This is Allison/_alantie. Well, of course it is. Obviously.
I have not written in... ages. I know. Actually, I do write occasionally, but it's only stuff about my life, and it's in my new journal soarsore or my myspace: www.myspace.com/bitterknowledge. That's pretty much where you can find me nowadays.
It has been over a year since I've updated on here. In case anyone is curious, my last year consisted of this: I went to art school. Graphic Design major. Being a 21 year old freshman was harder than I thought it would be. I'm not very socially adept, nor relationship-y adept, so I hit the ground running when all of a sudden I was thrust into a chaotic social enviroment, and an even more stressful relationship with a boy two years younger than me. Matt. He was cute. I lost my virginity to him on September 9th. It was beautiful, and I do believe 'Wonderful Love' by Creeper Lagoon was playing during the deflowering. How very appropriate, iTunes, I salute you. Anyway, two month relationship with him, my first ever. It was all wrong, and he didn't treat me very well. He didn't like me very much. We broke up, but kept having sex. Lots of sex. We were good at it. But my social life was suffering. At least my school work was good. Then I met Luke. If you've been reading my personal journal over at _alantie, you've seen the torment and agony and sexiness and absolute glorious romance that was my relationship with Luke. Lead singer in a great local band, I met him at a restaurant - he was my waiter. Luke completely swept me off my feet, and I feel head over heels in love. And he was in love with me.... until he met another girl on myspace. Yes, he dumped me for a girl he had never actually met. Throw in some horrific roommate issues, getting thrown out of my bohemian apartment, and on the verge of failing all my classes, and you've got a mess of an Allison. I went catatonic for a week before I finally put my nose to the grindstone again.

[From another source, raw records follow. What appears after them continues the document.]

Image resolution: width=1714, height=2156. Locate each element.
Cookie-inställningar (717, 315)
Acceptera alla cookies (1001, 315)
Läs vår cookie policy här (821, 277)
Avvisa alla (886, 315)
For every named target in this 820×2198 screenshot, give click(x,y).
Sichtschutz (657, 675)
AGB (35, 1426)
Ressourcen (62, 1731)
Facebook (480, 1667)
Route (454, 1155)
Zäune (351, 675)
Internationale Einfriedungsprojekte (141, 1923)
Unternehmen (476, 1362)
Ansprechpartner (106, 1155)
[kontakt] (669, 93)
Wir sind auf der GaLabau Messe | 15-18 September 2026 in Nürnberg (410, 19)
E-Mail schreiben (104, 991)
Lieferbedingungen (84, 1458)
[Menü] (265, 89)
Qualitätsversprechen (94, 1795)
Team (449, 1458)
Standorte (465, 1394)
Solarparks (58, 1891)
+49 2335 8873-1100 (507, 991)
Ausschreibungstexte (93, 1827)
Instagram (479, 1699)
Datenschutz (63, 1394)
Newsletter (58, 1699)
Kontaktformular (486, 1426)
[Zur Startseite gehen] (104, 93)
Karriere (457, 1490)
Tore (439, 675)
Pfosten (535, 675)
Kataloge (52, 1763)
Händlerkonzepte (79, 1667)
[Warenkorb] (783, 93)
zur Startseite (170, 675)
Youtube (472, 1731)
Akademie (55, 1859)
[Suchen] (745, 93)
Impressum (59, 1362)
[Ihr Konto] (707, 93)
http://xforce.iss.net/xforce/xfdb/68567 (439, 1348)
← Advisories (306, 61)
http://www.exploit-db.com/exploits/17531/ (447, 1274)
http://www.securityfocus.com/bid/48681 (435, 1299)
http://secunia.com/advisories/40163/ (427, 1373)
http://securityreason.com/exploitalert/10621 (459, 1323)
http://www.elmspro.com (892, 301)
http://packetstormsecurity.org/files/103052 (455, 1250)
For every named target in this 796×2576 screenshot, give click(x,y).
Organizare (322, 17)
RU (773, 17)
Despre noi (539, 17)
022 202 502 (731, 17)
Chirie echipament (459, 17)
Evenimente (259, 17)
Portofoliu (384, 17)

Long story short, it was five months of recovery. I was diagnosed with 'Post-Traumatic Stress Disorder' due to some events that occured at the end of Luke and my relationship, and the beginning of our break-up in mid-March. It took me hours of therapy and even more hours of crying to get over it, when all of a sudden, I felt fine. Saw Luke for the first time since our break-up a couple of weeks ago, and felt powerful and beautiful when he had no effect on me, and yet he stared at me with those big blue eyes that I used to love so completely.
Today I live in a row house in downtown Lancaster, Pennsylvania. I have two photographer roommates, one a gay man named Chris, and the other a Californian named Christine. They are amazing, and just the beginning of my great circle and network of artistic friends with big opinions and even bigger talent. I work at a restaurant with the coolest people around, and I also work at Hot Topic where I am a hero to all the young scene boys and girls in the city. School starts soon, and I cannot wait. I am embracing being single by falling in love with my big empty bed every single night. It smells like only me, and that gives me such peace.
The bottom line is life kicked my ass this year. So much life, so much color. Heartbreak, tears, laughter. Lessons learned.... oh my god, so many lessons learned. I feel like a new person, better and older and wiser and having more fun than I ever did before.
I might write fic again. I might not. But my respect for all of you, my readers, is overwhelmingly inspirational, that I never want to fade away completely. And so you got this update.
Perhaps sometime, in the future, I will update again, and it'll be all Brian and Justin.
Until then, I raise my glass to all of you.